= Given text =
##############################

Sure, there is some association between the imaginary JavaCPU and the Java language. But there is also some association between the real MIPS CPU and the C++ language: modern CPUs are overtly designed with the foreknowledge that they will be judged based on how fast they execute algorithms written in C++. Is the nonexistant Java CPU really uniquely adept at running Java programs, like a Symbolics `Ivory'' CPU is uniquely adept at running Lisp programs? No.

This observation makes me wonder if we wouldn't be better off throwing out Java and writing programs in C, then cross-compiling them for the VAX CPU. Instead of a JRE, we could simply write a VAX emulator for all interesting architectures, and put virtual-VAX sandboxes inside web browsers. VAX insns would become the Language Of The Web. We could standardize a crippled miniature virtual VMS called WebVMS for building into web browsers, to give all these VAXlets access to the network, the local filesystem, a GUI toolkit. We would have VAX-compatible smartcards. There is no reason a VAX emulator can't translate VAX instructions into native-CPU instructions just like a JRE's JIT does. This can be done quite well---like I said, the VAX emulator for the Alpha is faster than any physical VAX CPU. I suspect VAX machine-code would also be similarly compact to Java bytecode, since machine-code-compactness was the biggest priority when the VAX was designed. There is no missing piece to invent or design: we simply agree that, henceforth, all applications will be VAX applications so as to be equally inconvenient for everyone. Voila! Portability!

And when he hits his stride

The most important feature of the Java CPU is that it doesn't exist yet, but it could. Part of Sun's plan to make money from giving away Java was to build Java CPUs. This was a stated plan of theirs, not my speculation. The following is much more speculative.

##############################

= Supplied information =

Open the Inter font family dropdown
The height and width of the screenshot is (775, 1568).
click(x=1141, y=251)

##############################

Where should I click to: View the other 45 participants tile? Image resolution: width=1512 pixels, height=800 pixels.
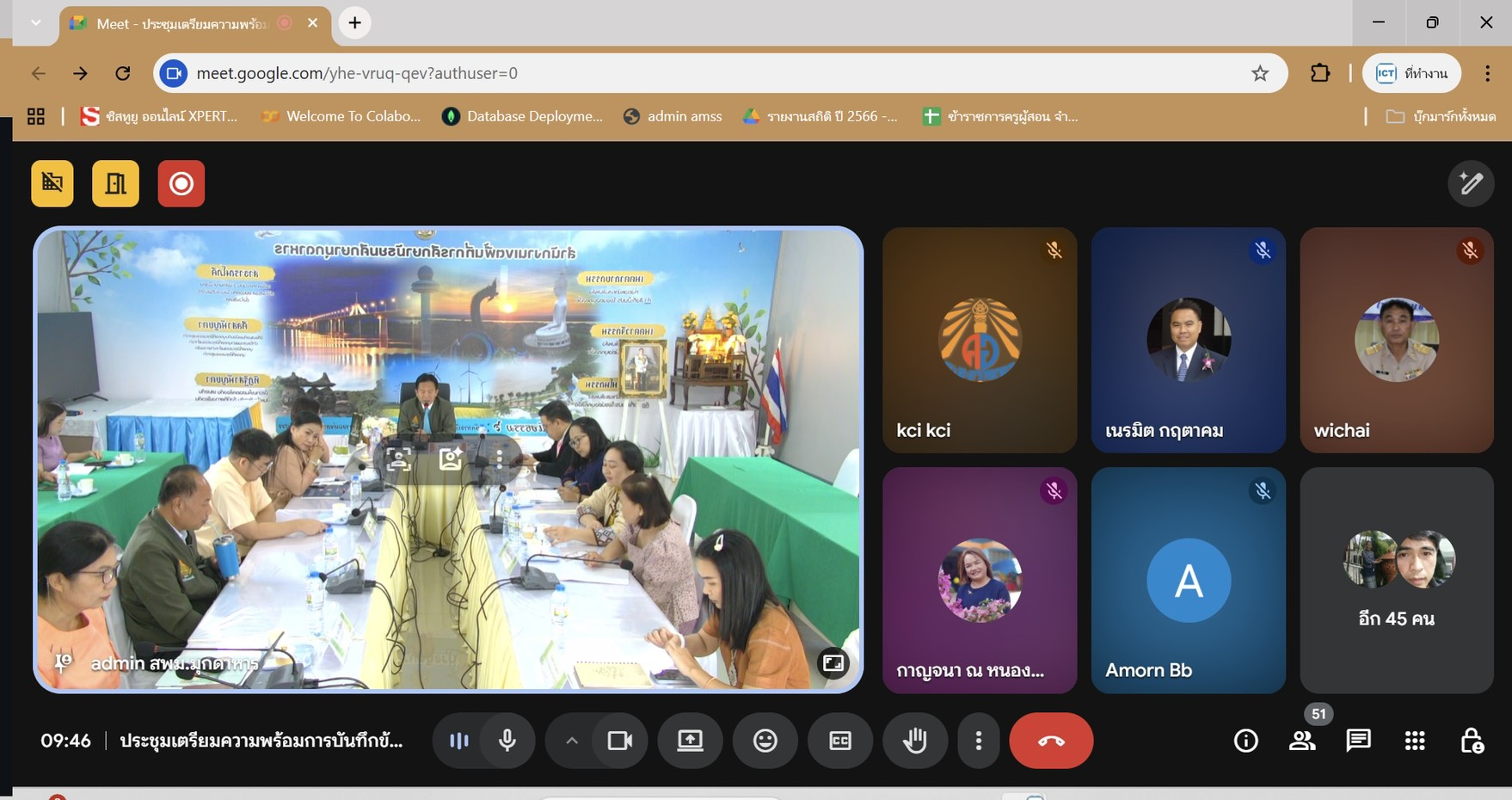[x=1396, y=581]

##############################

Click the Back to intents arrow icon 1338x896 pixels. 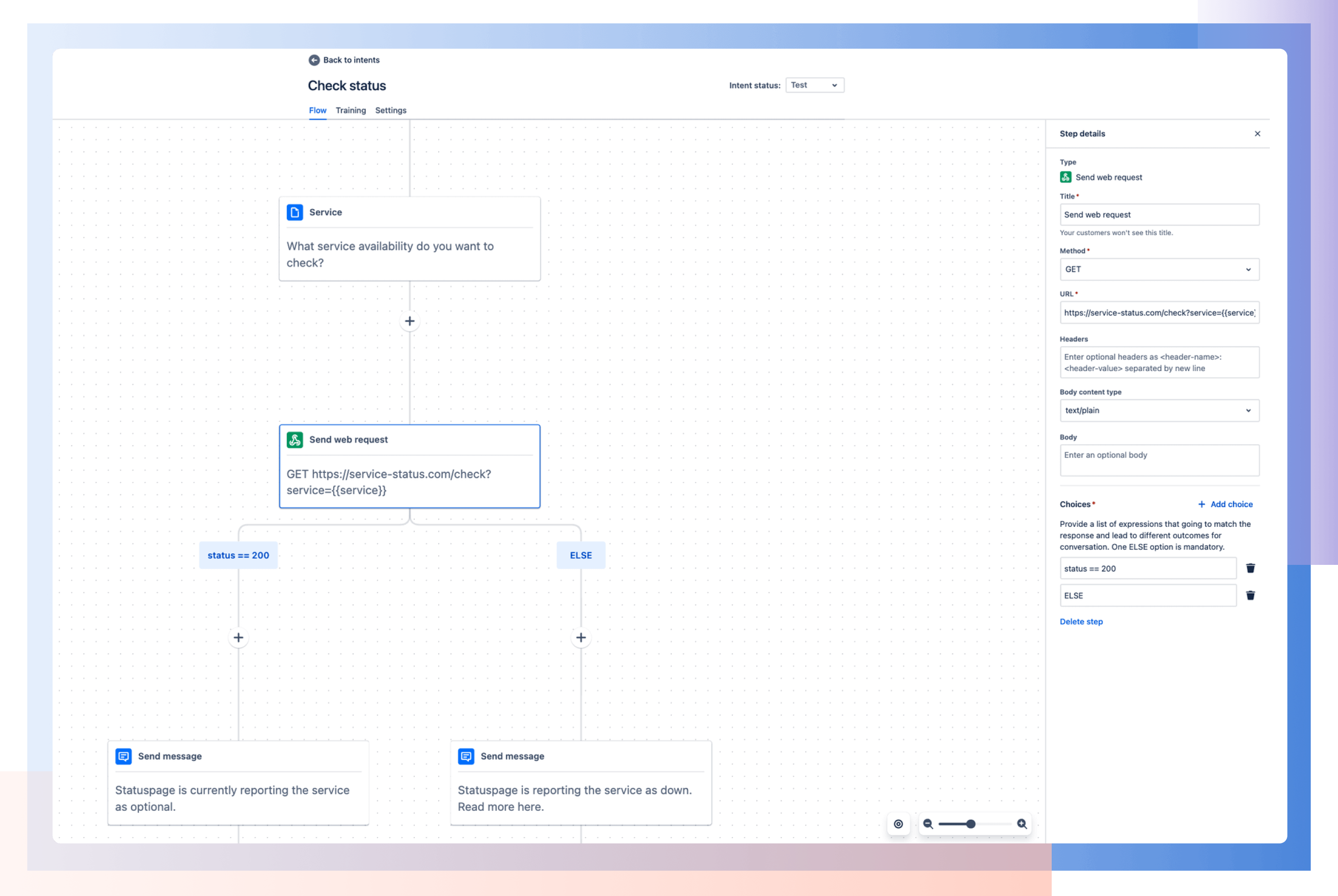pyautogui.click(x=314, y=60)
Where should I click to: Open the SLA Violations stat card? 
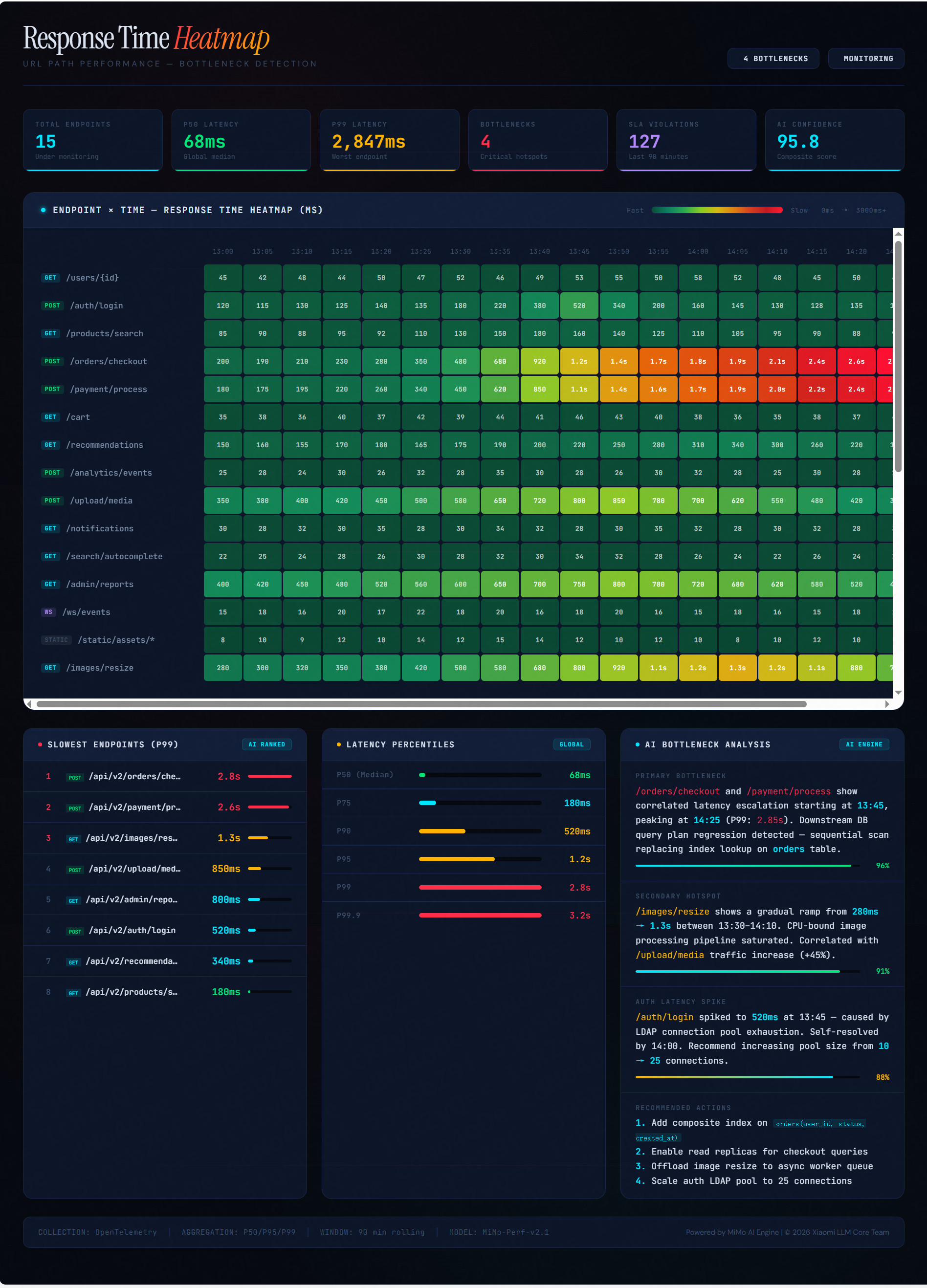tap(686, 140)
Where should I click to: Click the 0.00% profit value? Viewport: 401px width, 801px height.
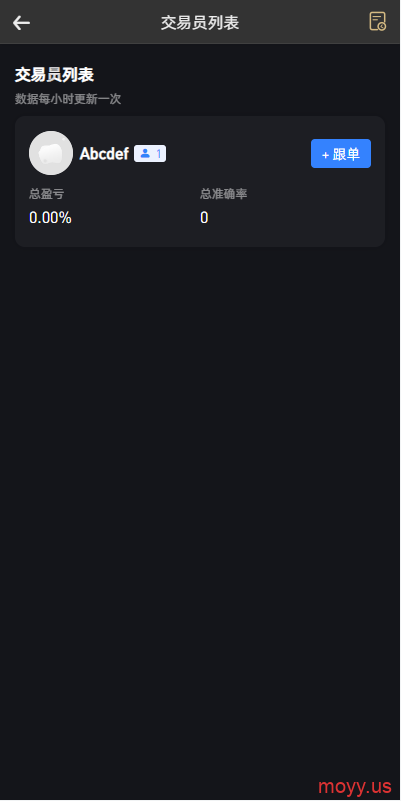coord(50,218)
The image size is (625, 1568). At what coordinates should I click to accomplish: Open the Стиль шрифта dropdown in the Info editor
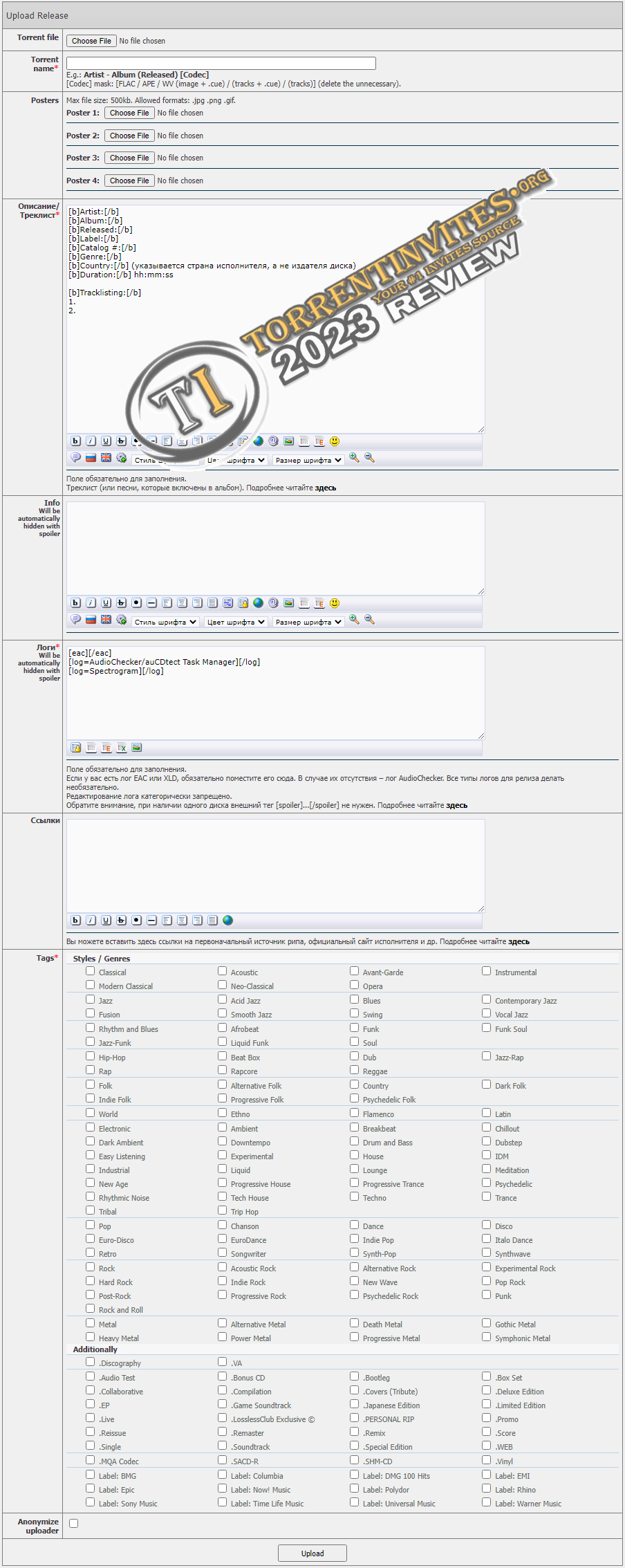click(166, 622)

##############################

= Work instructions =
a - According to the passage about the Java CPU, what was the biggest priority when the VAX was designed?
b - Repeat the part of the passage about the Java CPU that starts at "And when he" and ends at "much more speculative.".

= Written responses =
a - Machine-code compactness was the biggest priority.

b -
And when he hits his stride

The most important feature of the Java CPU is that it doesn't exist yet, but it could. Part of Sun's plan to make money from giving away Java was to build Java CPUs. This was a stated plan of theirs, not my speculation. The following is much more speculative.